TUGAS PENGERJAAN —
- a) Menurut berita tentang kasus kekerasan seksual di Lebak, siapa saja yang datang ke Polres Lebak pada Rabu (11/10)? Sebutkan semuanya.
- b) Tuliskan lanjutan berita tentang kasus kekerasan seksual di Lebak, dimulai setelah kalimat terakhirnya.

─── TEKS BACAAN

Korban Lapor Ke Polres Lebak, Perdamaian Pemerkosaan Janggal

LEBAK, BANPOS – Kasus kekerasan seksual yang dilakukan oleh lima orang pemuda terhadap seorang gadis di bawah umur kembali menjadi sorotan setelah kesepakatan damai antara kedua belah pihak gagal terlaksana.

Pada Rabu (11/10), korban dan keluarganya beserta pendamping datang ke Polres Lebak untuk membuat laporan terkait kekerasan yang dialami oleh korban, setelah kesepakatan damai sebelumnya batal lantaran keluarga korban merasa tidak ada hak korban yang terpenuhi dalam penyelesaian secara damai tanpa proses hukum.

Paman korban mengaku bahwa kesepakatan damai dianggap tidak memikirkan kondisi korban dan seolah menyepelekan hak korban.

“Bukan perdamaian yang ada, malah timbul kejanggalan. Makanya kita ingin mencari keadilan untuk korban,” ucapnya dengan nada tegas.

Kanit PPA Reskrim Polres Lebak, IPDA Sutrisno, membenarkan kehadiran keluarga korban dan mengatakan bahwa korban beserta kedua orangtuanya tengah dimintai keterangan oleh pihaknya. Setelah mendapatkan keterangan, Unit PPA Polres Lebak akan melakukan pendalaman dan memanggil saksi-saksi terkait untuk dimintai keterangan atas kasus tersebut.

“Penanganan perkaranya saat ini sudah ditangani oleh Unit PPA satreskrim Polres Lebak. Sekarang Prosesnya masih penyelidikan,” tandasnya.

Pegiat PATTIRO Banten, Martina Nursaprudianti, menekankan pentingnya penegakan hukum dan keadilan bagi korban kasus kekerasan seksual, terutama dalam kasus kekerasan seksual terhadap anak. Ia menyayangkan penyelesaian kasus secara damai yang tidak memberikan keadilan bagi korban dan menyepelekan hak korban. Martina juga menekankan perlunya penerapan UU Perlindungan Anak dan KUHP dengan tegas dan adil dalam menangani kasus kekerasan seksual terhadap anak. Baginya, keadilan bagi korban harus selalu diprioritaskan untuk memperoleh pembelajaran bagi pelaku dan masyarakat sekitar.

“Dalam kasus kekerasan seksual terhadap anak, menyelesaikan kasus secara damai tanpa adanya pengadilan dapat memberikan dampak yang buruk bagi korban, karena tidak dapat menjamin keadilan dan hanya memperkuat budaya perempuan sebagai objek dan menindas martabat perempuan itu sendiri,” ujarnya.

Menurutnya, korban harus selalu didampingi dan mendapat hak-haknya sesuai aturan yang berlaku. Peran masyarakat dan lembaga negara harus sama-sama menjaga dan memperjuangkan hak-hak korban kekerasan, dalam kasus ini anak-anak.

──────
─── BAHAN YANG DISEDIAKAN

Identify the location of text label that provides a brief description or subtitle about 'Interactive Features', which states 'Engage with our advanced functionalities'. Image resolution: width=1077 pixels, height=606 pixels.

──────

JAWABAN TIAP TUGAS —
- a) Korban, keluarga korban, dan pendamping.

- b)
“Harus ada upaya-upaya preventif dan intervensi terintegrasi untuk mengakhiri kekerasan terhadap anak, khususnya kekerasan seksual yang kerap kali dianggap sebagai masalah pribadi atau keluarga dan tidak diberikan perhatian serius,” jelasnya.

Ia mengimbau agar masyarakat harus saling peduli dan bertanggung jawab dalam mencegah terjadinya kekerasan seksual, membantu korban, dan memberdayakan korban menjadi kuat.

“Semoga kasus ini dapat segera ditangani dengan baik dan memberikan keadilan bagi korban,” tandasnya.

Sebelumnya, Kabid Perlindungan Anak, Dinas Pemberdayaan Perempuan Perlindungan Anak dan Pengendalian Penduduk -KB (DP3AP2KB) Kabupaten Lebak, Lela Nurlela Hasani, menyayangkan penyelesaian secara damai yang dianggap tidak memberikan keadilan bagi korban. Ia mengatakan bahwa keputusan tersebut bukanlah keputusan terbaik bagi anak apalagi sebagai korban. Menurutnya, tindak kekerasan harus selalu dilaporkan dan diproses secara hukum agar tidak ada lagi korban yang tidak mendapatkan keadilan.

“Harusnya tidak ada kata damai, harus tetap diproses. Kasihan korban masih dibawah umur dan agar pelaku jera dan menjadi pembelajaran buat masyarakat luas,” kata Lela kepada BANPOS.

Dalam kasus kekerasan seksual terhadap anak, terdapat Pasal-pasal dalam UU Perlindungan Anak yang mungkin bisa dilanggar oleh para pelaku, di antaranya Pasal 80-82 yang mengatur tentang tindak pidana kekerasan seksual pada anak, dengan ancaman hukuman maksimal 15 tahun penjara. Dalam KUHP, pelaku juga dapat diancam hukuman penjara selama 12-15 tahun, tergantung dari kondisi korban dan keadaan yang terjadi. Penting untuk diingat bahwa penyelesaian kasus secara damai tanpa proses hukum dapat menimbulkan kejanggalan serta menyepelekan hak korban, maka dari itu, setiap kasus kekerasan harus tetap diproses melalui jalur hukum dengan tepat dan adil, sehingga keadilan bagi korban dapat terpenuhi. (CR-02/PBN)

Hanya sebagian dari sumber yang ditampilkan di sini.